PyPI version downloads license

Need to deliver formatted content to your bot clients? Having a hangover after trying to fit HTML into telegram? Beautifulsoup is too complicated and not helping with messages?

Try sulguk (술국, a hangover soup) - delivered since 1800s.

Problem

Telegram supports parse_mode="html", but:

  • Telegram processes spaces and new lines incorrectly. So we cannot format HTML source for more readability.
  • Amount of supported tags is very low
  • It does not ignore additional attributes in supported tags.

Let's imagine we have HTML like this:

<b>This is a demo of <a href="https://github.com/tishka17/sulguk">Sulguk</a></b>

  <u>Underlined</u>
  <i>Italic</i>
  <b>Bold</b>

This is how it is rendered in browser (expected behavior):

But this is how it is rendered in Telegram with parse_mode="html":

To solve this we can convert HTML to telegram entities with sulguk. So that's how it looks now:

Example

  1. Create your nice HTML:
<ol start="10">
    <li>some item</li>
    <li>other item</li>
</ol>
<p>Some <b>text</b> in a paragraph</p>
  1. Convert it into text and entities
result = transform_html(raw_html)
  1. Send it to telegram.

Depending on your library you may need to convert entities from dict into proper type

await bot.send_message(
    chat_id=CHAT_ID,
    text=result.text,
    entities=result.entities,
)

Example for aiogram users

  1. Add SulgukMiddleware to your bot
from sulguk import AiogramSulgukMiddleware

bot.session.middleware(AiogramSulgukMiddleware())
  1. Create your nice HTML:
<ol start="10">
    <li>some item</li>
    <li>other item</li>
</ol>
<p>Some <b>text</b> in a paragraph</p>
  1. Send it using sulguk as a parse_mode:
from sulguk import SULGUK_PARSE_MODE

await bot.send_message(
    chat_id=CHAT_ID,
    text=raw_html,
    parse_mode=SULGUK_PARSE_MODE,
)

Supported tags:

For all supported tags unknown attributes are ignored as well as unknown classes.
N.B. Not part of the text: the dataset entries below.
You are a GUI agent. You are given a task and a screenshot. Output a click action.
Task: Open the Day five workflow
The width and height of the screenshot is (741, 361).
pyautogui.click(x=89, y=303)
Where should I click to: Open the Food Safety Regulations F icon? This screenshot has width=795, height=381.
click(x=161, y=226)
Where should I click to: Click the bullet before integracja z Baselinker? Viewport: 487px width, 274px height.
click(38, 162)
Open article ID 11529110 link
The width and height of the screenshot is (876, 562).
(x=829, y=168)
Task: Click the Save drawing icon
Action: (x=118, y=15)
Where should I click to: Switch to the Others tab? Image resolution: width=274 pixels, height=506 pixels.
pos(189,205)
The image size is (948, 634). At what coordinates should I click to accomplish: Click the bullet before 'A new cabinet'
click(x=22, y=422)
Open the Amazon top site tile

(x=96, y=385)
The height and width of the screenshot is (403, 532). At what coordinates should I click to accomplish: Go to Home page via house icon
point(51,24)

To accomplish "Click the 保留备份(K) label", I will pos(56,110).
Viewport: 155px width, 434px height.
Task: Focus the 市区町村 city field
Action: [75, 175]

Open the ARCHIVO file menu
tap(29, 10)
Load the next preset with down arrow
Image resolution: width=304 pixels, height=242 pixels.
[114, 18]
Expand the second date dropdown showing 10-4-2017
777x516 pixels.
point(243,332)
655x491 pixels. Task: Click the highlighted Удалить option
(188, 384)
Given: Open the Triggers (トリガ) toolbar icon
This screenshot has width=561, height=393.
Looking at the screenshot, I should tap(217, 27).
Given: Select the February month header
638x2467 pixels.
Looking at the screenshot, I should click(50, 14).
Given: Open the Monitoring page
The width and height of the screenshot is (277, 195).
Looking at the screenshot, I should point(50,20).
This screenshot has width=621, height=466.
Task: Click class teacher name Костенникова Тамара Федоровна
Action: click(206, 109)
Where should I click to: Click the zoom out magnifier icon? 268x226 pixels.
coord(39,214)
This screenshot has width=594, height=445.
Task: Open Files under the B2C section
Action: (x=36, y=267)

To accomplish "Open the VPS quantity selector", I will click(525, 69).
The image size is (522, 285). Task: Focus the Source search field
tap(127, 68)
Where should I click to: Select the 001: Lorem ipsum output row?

Unsupported tags are raising an error.

Standard telegram tags (with some changes):

  • <a> - a hyperlink with href attribute
  • <b>, <strong> - a bold text
  • <i>, <em> - an italic text
  • <s>, <strike>, <del> - a strikethrough text
  • <u>, <ins> - an underlined text
  • <span> - an inline element with optional attribute class="tg-spoiler" to make a spoiler
  • <tg-spoiler> - a telegram spoiler
  • <pre> with optional class="language-<name>" - a preformatted block with code. <name> will be sent as a language attribute in telegram.
  • <code> - an inline preformatted element.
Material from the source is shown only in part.